C. diff is an opportunistic pathogen that establishes in the colon when the gut microbiota are disrupted, often seen in severely ill or elderly patients in hospitals or in long-term care facilities. CDI has become the most common cause of antibiotic-associated diarrhea and gastroenteritis-associated death in developed countries, accounting for half-million cases and 29,000 deaths annually in the US. It is classified as one of the top three "urgent threats" by CDC. The current standard of care for CDI involves treatments using broad spectrum antibiotics that reduce the level of C. diff bacteria, but also kill the good bacteria in the gut and disrupt the normal gut microbiome. This approach often leads to frequent disease recurrence (up to 35%).
Recently, the Food and Drug Administration (FDA) issued a warning about an investigational fecal microbiota for transplantation (FMT) procedure for CDI treatment following the death of patient in a clinical trial. In another action, the FDA approved Bezlotoxumab, a TcdB-neutralizing human monoclonal antibody, as a prevention against recurrent infection.
"There remains a desperate need for more potent and cost-effective therapies for CDI," said Jin. "The good news is, the 3D structure of TcdB we have identified literally provides a blueprint for the development of next-generation vaccines and therapeutics that have enhanced potency and broad-reactivity across different C. diff strains."
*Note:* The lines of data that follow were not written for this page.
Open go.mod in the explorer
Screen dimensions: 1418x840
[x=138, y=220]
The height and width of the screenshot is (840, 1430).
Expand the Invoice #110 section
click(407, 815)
Already the UCI team is working on a novel vaccine based on the new structure. Early studies show promising results, which Jin hopes to publish soon. In the meantime, The Regents of the University of California has filed a patent on their work.
Researchers contributing to this study include Peng Chen, Kwok-ho Lam, Zheng Liu, Baohua Chen, Craig B. Gutierrez, Lan Huang and Rongsheng Jin from UCI; Frank A. Mindlin and Mark Bowen from Stony Brook University; Yongrong Zhang, Therwa Hamza and Hanping Feng from the University of Maryland; Tsutomu Matsui from Stanford Synchrotron Radiation Lightsource; and Kay Perry from the Argonne National Laboratory. The study was supported by funding from the National Institute of Health and the U.S. Department of Energy.